- _Source extract_
Combination of a few factors, I think. (And bear in mind that this was the first time I've ever ridden in that 'inner city' area.)

Mostly I think it's a combination of that slower moving traffic Longfemur mentions, and the fact that there are more cyclists to be found so drivers seem to be more aware of them. There are bike lanes of sorts all over the place. They're not particularly consistent in form or quality, but as I mentioned in the topic post it just doesn't seem 'wrong' to pop up onto the footpath when negotiating the particularly knobby bits. I'd imagine it'd be a bit different during the 'peak hours' when there footpaths were filled with people coming and going to work, but outside of that nobody gives a sideways glance to a cyclist who chooses even to ride the length of a street along a footpath. They're wide enough for that not to cause mayhem anywhere except the innermost shopping district.

- _Exercise data_
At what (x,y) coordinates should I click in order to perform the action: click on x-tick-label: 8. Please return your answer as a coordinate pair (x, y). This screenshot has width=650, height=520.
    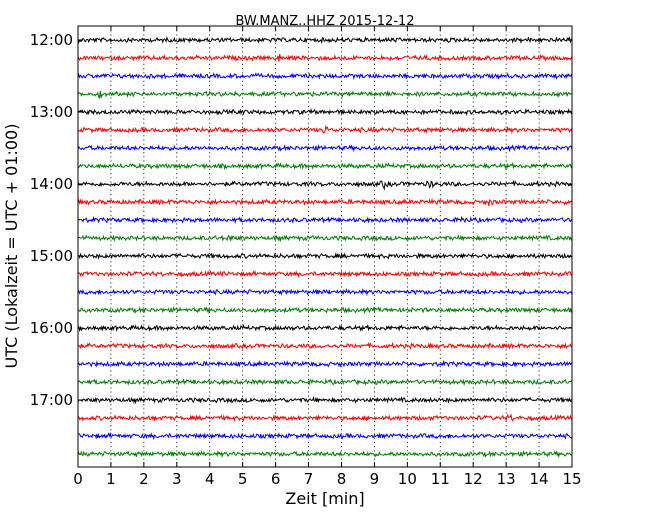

- _Work request A_
Write out the passage of the cycling post that begins at the words "Mostly I think" and stops after "innermost shopping district.".
- _Work request B_
Extend the post about riding a bike in the inner city, picking up right after its last sentence.
The data has nothing to do with the cycling post.

- _Expected answer A_
Mostly I think it's a combination of that slower moving traffic Longfemur mentions, and the fact that there are more cyclists to be found so drivers seem to be more aware of them. There are bike lanes of sorts all over the place. They're not particularly consistent in form or quality, but as I mentioned in the topic post it just doesn't seem 'wrong' to pop up onto the footpath when negotiating the particularly knobby bits. I'd imagine it'd be a bit different during the 'peak hours' when there footpaths were filled with people coming and going to work, but outside of that nobody gives a sideways glance to a cyclist who chooses even to ride the length of a street along a footpath. They're wide enough for that not to cause mayhem anywhere except the innermost shopping district.

- _Expected answer B_
Around the immediate outskirts of that inner city area I even found myself riding up onto the footpath in some spots, which is something I'd not do around my own area.

It's an intangible, but I sorta felt I 'belonged' to an extent I don't when riding around country towns, where the road traffic is lighter. Whilst down there I had a few conversations with cyclists who regularly commuted to work. They all remarked on how pleasant the riding was for them, and the fact that their commute was quicker on bike than in car.

It's all not enough to make me want to live there though. The place is too depressing overall. Why on Earth, in a city so lovely to look at, everyone chooses to wear blacks and greys bewilders me!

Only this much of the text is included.